» **Listed records**:
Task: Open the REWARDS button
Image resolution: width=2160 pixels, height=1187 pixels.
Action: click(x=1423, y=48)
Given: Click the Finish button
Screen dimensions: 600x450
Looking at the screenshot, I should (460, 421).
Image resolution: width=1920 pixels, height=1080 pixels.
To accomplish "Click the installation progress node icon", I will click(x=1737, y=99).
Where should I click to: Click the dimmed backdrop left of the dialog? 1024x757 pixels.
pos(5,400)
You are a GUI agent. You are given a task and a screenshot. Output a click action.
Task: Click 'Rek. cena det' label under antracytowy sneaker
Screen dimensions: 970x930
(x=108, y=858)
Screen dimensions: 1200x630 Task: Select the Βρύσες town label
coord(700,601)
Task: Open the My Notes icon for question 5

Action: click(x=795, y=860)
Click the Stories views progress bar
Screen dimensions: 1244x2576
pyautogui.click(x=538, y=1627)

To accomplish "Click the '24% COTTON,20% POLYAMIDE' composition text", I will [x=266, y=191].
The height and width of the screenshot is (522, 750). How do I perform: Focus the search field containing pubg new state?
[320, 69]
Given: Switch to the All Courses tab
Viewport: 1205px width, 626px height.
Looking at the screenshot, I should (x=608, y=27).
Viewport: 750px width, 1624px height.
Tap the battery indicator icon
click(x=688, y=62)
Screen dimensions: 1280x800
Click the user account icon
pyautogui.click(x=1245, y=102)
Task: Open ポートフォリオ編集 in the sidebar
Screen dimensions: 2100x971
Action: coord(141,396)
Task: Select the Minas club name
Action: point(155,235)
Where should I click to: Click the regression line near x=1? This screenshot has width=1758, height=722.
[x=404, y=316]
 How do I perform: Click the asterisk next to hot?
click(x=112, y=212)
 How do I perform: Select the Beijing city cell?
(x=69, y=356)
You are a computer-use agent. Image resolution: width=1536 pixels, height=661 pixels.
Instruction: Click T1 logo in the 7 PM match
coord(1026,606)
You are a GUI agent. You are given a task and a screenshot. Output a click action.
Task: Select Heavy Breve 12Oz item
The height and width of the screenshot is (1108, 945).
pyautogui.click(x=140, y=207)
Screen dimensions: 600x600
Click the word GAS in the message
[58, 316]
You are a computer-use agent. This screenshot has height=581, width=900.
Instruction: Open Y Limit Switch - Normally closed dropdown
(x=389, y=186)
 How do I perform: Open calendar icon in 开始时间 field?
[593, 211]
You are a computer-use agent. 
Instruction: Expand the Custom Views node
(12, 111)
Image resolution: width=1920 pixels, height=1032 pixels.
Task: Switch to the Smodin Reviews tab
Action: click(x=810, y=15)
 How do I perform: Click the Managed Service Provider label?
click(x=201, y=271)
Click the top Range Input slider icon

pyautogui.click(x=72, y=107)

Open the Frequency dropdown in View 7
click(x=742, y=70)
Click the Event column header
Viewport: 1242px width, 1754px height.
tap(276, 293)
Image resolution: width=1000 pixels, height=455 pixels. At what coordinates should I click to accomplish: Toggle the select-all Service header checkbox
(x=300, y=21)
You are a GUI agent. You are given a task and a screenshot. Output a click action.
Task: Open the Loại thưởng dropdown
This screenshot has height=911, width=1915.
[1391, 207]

» **Task**: Where does the word "computer" occur in the data? Copy every line that has it.

» **Task answer**:
You are a computer-use agent. Image resolution: width=1536 pixels, height=661 pixels.
You are a computer-use agent. This screenshot has height=581, width=900.
You are a computer-use agent. 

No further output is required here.